I must be dreaming.
More and more, research shows young people need the same cognitive and social-emotional skills to complete school and progress in the workplace, and, moreover, that those skills can be taught and tested like any other subject in school.Nope. Not dreaming.
Most schools do not teach or measure nonacademic readiness indicators directly, though they do pop up through conduct reports, attendance, team-project evaluations, and other areas. However, several groups are developing more-comprehensive assessments they hope will help school administrators predict a student’s academic and social-emotional readiness trajectory.
Education Sector, a Washington think tank, has been studying something other than the "common core." Seems social-emotional learning plays a role in college and career readiness. Research "shows the biggest predictor of success is a student’s conscientiousness, as measured by such traits as dependability, perseverance through tasks, and work ethic. Agreeableness, including teamwork, and emotional stability were the next-best predictors of college achievement, followed by variations on extroversion and openness to new experiences," according to the article.
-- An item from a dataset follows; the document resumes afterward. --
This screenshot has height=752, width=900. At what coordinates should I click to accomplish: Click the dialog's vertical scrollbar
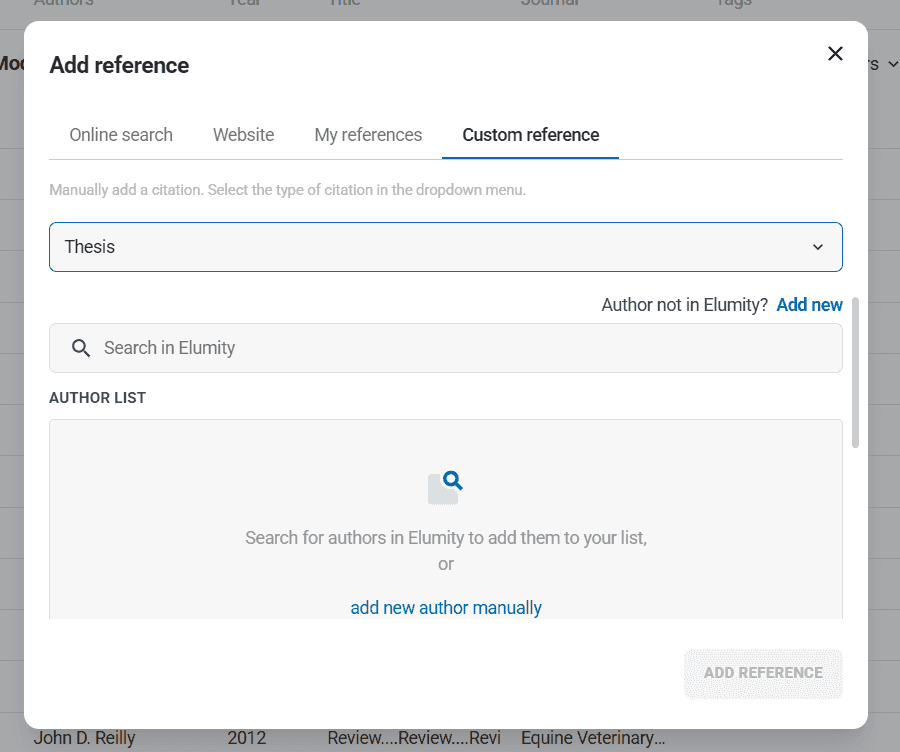point(855,372)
This research is a potential blow to education "deformers," the likes of which see Race to the Top as the second-coming, and as such is likely to get little mainstream press for now. However, education advocates would do well to read between the lines and get ready to stand with their educators. It's a fissure in the attack on teachers and may well indicate that academic assessment and the movement to tie teacher evaluations to them is seriously flawed. (Though many of us already know that.)
Yes, Virginia, there is something more to education than the DCAS. Your success is as dependent on your HQ teacher as it is on YOU.